Task description |
Reproduce the lines from the one containing "at (1024, 155)." through the one containing "pyautogui.click(x=312, y=240)", inclusive, changing "GUI agent" to "desktop agent" and keeping everything else the same.

Data |
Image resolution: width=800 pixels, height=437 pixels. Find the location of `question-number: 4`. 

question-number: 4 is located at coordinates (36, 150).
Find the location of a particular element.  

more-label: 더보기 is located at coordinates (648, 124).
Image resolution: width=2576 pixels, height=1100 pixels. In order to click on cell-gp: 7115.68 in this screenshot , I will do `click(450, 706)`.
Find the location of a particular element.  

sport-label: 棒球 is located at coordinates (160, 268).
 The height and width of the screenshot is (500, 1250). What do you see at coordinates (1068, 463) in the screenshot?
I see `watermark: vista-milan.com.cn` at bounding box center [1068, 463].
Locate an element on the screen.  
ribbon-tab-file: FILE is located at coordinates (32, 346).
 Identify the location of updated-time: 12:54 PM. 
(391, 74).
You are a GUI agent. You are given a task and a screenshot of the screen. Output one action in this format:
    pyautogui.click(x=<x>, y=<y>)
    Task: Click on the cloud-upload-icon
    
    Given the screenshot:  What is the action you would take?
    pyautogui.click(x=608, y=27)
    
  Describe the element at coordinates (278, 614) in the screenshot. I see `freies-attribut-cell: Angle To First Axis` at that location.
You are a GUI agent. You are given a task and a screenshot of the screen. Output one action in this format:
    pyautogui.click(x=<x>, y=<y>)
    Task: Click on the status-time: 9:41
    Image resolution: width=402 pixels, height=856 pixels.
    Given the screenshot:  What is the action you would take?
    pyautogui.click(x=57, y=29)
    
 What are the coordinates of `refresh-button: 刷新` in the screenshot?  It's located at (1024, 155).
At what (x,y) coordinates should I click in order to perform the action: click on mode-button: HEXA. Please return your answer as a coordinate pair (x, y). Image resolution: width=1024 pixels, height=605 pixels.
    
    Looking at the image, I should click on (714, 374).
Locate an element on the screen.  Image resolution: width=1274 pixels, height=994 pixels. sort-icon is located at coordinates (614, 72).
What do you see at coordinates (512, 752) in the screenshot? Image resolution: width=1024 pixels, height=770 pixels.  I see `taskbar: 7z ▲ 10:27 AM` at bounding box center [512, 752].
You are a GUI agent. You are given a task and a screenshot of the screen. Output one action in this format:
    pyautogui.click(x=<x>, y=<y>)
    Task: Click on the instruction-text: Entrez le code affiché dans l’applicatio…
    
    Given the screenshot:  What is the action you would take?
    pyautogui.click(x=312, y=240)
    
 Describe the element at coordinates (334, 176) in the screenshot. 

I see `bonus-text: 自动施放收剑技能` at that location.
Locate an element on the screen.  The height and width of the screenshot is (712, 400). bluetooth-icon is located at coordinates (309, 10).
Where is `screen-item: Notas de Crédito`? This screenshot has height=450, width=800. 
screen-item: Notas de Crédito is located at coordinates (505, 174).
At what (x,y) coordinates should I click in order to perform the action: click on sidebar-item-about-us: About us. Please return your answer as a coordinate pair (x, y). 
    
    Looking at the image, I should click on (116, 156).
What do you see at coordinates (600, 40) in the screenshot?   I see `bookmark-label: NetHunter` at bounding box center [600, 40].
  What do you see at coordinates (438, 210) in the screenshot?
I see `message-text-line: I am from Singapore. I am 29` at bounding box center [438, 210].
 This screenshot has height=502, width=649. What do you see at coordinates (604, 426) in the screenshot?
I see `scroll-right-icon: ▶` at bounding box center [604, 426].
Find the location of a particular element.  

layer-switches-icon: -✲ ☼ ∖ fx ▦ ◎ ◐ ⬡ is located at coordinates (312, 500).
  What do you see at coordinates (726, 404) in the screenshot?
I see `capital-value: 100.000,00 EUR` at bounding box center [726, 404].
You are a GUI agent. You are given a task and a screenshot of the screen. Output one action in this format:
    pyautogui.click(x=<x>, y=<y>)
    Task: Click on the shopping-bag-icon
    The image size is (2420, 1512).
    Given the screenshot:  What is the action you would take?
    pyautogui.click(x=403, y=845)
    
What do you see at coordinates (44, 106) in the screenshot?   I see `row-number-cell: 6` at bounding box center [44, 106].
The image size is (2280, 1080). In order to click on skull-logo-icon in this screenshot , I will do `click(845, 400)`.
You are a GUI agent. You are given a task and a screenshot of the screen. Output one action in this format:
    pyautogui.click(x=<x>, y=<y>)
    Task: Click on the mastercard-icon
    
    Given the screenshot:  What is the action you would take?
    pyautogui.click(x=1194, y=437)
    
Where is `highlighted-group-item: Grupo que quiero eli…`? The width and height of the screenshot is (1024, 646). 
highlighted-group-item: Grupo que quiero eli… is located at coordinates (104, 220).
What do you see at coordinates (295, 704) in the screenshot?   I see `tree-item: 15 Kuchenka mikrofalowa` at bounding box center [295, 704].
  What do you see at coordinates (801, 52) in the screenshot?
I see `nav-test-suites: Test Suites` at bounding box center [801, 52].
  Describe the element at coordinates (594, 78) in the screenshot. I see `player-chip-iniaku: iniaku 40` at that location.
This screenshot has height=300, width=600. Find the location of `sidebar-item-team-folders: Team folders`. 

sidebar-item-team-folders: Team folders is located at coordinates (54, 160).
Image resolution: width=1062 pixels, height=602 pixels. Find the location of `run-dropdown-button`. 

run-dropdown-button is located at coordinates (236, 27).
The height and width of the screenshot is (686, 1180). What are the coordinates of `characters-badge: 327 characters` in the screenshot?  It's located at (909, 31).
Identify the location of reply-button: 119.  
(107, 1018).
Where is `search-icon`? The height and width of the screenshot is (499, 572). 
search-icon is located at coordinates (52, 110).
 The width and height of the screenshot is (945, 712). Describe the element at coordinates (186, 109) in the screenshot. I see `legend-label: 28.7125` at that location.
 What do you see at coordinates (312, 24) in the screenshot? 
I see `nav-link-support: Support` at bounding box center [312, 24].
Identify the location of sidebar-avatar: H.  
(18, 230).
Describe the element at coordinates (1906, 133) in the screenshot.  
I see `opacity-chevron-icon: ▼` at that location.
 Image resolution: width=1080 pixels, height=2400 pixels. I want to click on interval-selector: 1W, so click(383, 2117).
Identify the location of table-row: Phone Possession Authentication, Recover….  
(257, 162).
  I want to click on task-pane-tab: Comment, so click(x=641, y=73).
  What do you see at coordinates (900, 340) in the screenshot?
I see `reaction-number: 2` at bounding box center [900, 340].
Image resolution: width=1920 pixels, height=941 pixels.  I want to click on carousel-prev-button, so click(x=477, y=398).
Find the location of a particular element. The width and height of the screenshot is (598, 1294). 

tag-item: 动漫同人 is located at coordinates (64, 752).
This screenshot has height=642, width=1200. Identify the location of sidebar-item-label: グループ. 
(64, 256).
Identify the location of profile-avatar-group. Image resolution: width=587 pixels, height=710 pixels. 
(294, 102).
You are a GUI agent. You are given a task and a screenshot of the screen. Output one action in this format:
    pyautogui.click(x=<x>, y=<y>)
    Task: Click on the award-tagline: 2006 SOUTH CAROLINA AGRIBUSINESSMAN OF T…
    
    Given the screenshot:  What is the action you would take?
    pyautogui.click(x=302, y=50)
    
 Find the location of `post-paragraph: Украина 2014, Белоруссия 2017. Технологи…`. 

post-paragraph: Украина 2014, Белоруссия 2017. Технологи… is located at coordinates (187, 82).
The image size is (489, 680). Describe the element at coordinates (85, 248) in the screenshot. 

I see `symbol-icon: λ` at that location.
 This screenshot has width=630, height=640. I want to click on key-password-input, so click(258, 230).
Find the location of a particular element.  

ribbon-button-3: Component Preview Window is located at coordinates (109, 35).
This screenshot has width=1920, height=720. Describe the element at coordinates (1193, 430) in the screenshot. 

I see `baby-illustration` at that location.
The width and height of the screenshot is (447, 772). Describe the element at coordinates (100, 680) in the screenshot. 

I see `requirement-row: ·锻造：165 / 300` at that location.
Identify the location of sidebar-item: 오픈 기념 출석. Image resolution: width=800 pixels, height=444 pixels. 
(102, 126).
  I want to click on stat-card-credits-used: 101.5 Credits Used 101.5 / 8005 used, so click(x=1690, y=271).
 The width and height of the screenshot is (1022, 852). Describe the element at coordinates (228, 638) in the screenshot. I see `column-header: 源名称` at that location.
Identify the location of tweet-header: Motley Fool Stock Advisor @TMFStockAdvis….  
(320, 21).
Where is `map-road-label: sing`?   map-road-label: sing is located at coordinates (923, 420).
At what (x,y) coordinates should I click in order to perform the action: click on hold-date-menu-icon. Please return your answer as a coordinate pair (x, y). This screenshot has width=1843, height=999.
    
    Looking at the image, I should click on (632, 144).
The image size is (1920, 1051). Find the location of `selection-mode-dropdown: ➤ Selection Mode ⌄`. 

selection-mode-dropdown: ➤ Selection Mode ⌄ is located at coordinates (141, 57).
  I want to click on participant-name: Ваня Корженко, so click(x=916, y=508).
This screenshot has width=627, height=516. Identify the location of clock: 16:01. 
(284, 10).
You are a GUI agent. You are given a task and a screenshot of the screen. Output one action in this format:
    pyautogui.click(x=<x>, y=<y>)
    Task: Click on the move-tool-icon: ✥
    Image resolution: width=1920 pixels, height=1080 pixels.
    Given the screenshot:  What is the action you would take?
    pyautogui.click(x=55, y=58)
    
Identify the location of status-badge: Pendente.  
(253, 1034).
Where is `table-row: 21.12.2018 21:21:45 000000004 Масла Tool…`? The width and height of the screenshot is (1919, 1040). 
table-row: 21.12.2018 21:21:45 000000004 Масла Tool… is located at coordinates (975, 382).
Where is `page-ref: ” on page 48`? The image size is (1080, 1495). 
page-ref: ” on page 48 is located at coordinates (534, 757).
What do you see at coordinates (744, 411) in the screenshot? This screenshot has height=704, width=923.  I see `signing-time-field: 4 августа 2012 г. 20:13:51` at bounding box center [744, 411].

Output for this exercise |
 What are the coordinates of `refresh-button: 刷新` in the screenshot?  It's located at (1024, 155).
At what (x,y) coordinates should I click in order to perform the action: click on mode-button: HEXA. Please return your answer as a coordinate pair (x, y). Image resolution: width=1024 pixels, height=605 pixels.
    
    Looking at the image, I should click on (714, 374).
Locate an element on the screen.  Image resolution: width=1274 pixels, height=994 pixels. sort-icon is located at coordinates (614, 72).
What do you see at coordinates (512, 752) in the screenshot? Image resolution: width=1024 pixels, height=770 pixels.  I see `taskbar: 7z ▲ 10:27 AM` at bounding box center [512, 752].
You are a desktop agent. You are given a task and a screenshot of the screen. Output one action in this format:
    pyautogui.click(x=<x>, y=<y>)
    Task: Click on the instruction-text: Entrez le code affiché dans l’applicatio…
    
    Given the screenshot:  What is the action you would take?
    pyautogui.click(x=312, y=240)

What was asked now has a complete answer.